Пропагандируя путь легальной «органической» работы как путь, ведущий к свободе, сторонники Чарторыского невольно проговаривались: в частности, «Wiadomości Polskie» утверждали, что «народы, желающие остаться цивилизованными, должны ценить справедливость, порядок и нравственность больше, чем свободу, больше даже, чем независимость». Таким образом, становилось ясно, что «органическая» работа должна была не только и не столько способствовать экономическому прогрессу в Польше, сколько отвлечь народ с революционного пути, а также сблизить между собой классы польского общества, нивелировать социальные противоречия, создать «единство нации». Эти мысли аристократическая эмиграция несла в польские земли, активизировав контакты с ними через расширенную сеть агентов и корреспондентов.
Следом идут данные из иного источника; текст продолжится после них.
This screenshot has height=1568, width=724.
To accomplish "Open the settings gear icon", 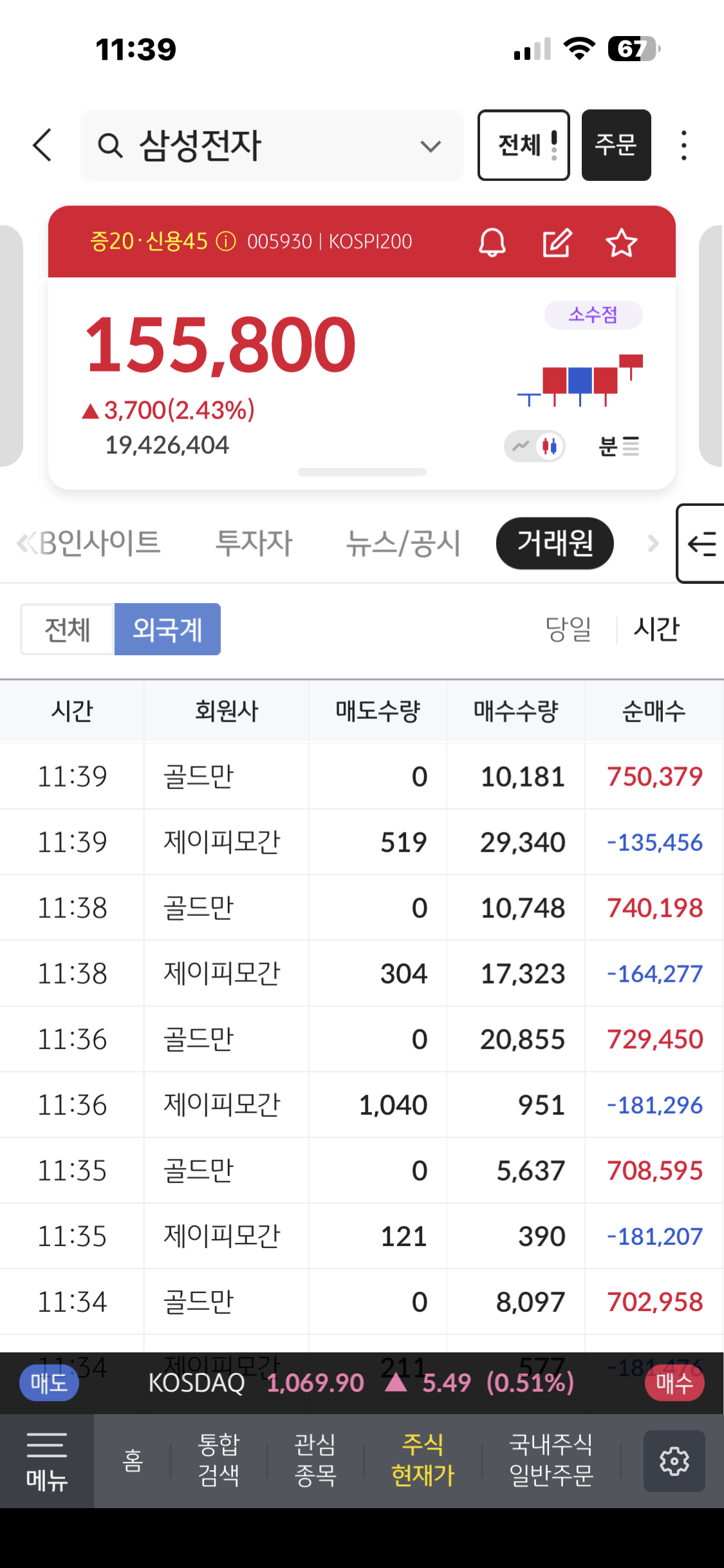I will 674,1461.
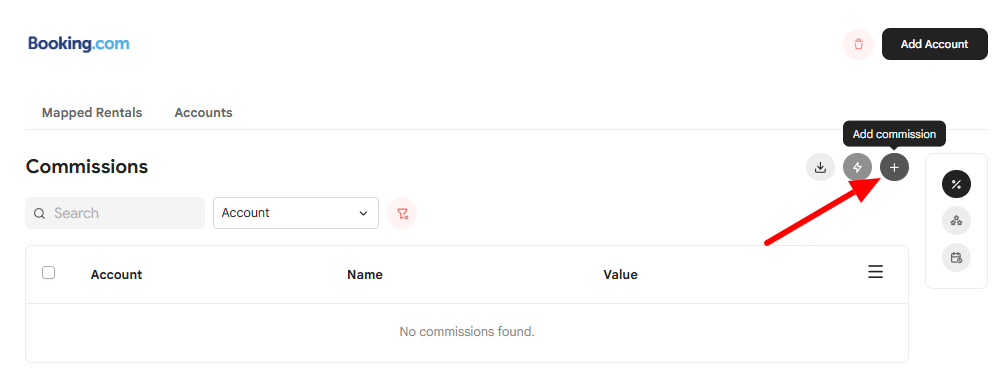Click the Booking.com logo
The image size is (1002, 380).
[79, 43]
В Познани, как и в Галиции, распространялись документы Отеля Ламбер, в частности, упомянутый выше циркуляр 1860 г., призывавший шляхту временно воздержаться от политических выступлений. Особое внимание уделялось Королевству Польскому, где назревали реформы. Поэтому самые активные сношения Отеля Ламбер были установлены с помещичьим Земледельческим обществом и его главой графом Анджеем Замойским. Тот факт, что в России в это время появились признаки назревания революционной ситуации, не мог не отразиться на позиции аристократической эмиграции. Отрицая революционный путь борьбы, она не видела в русском революционном народе потенциального союзника Польши. «Wiadomości Polskie» противопоставляли «чувство справедливости» поляка «обману и коварству», характерным для «москаля», который «не способен понять голос свободы». Газета утверждала, что русская революционная демократия не выражает «ни мысли нации, ни нужд страны», что Россия дозреет до свободы и союза с Польшей лишь спустя несколько поколений, а пока русских «непреодолимо» разделяют с поляками «политические, общественные и религиозные представления», и это исключает «взаимопонимание и соглашение». Особенно яростно консервативная эмиграция выступала против социальных и социалистических моментов в программе русских революционных демократов, так как боялась влияния на польские массы революционной постановки крестьянского вопроса в России. «Социалистическое признание права на землю» «Wiadomości Polskie» называли «совершенным уничтожением прав собственности» и противопоставляли ему «освящающее эти права благоразумное согласие на выкуп земли»210.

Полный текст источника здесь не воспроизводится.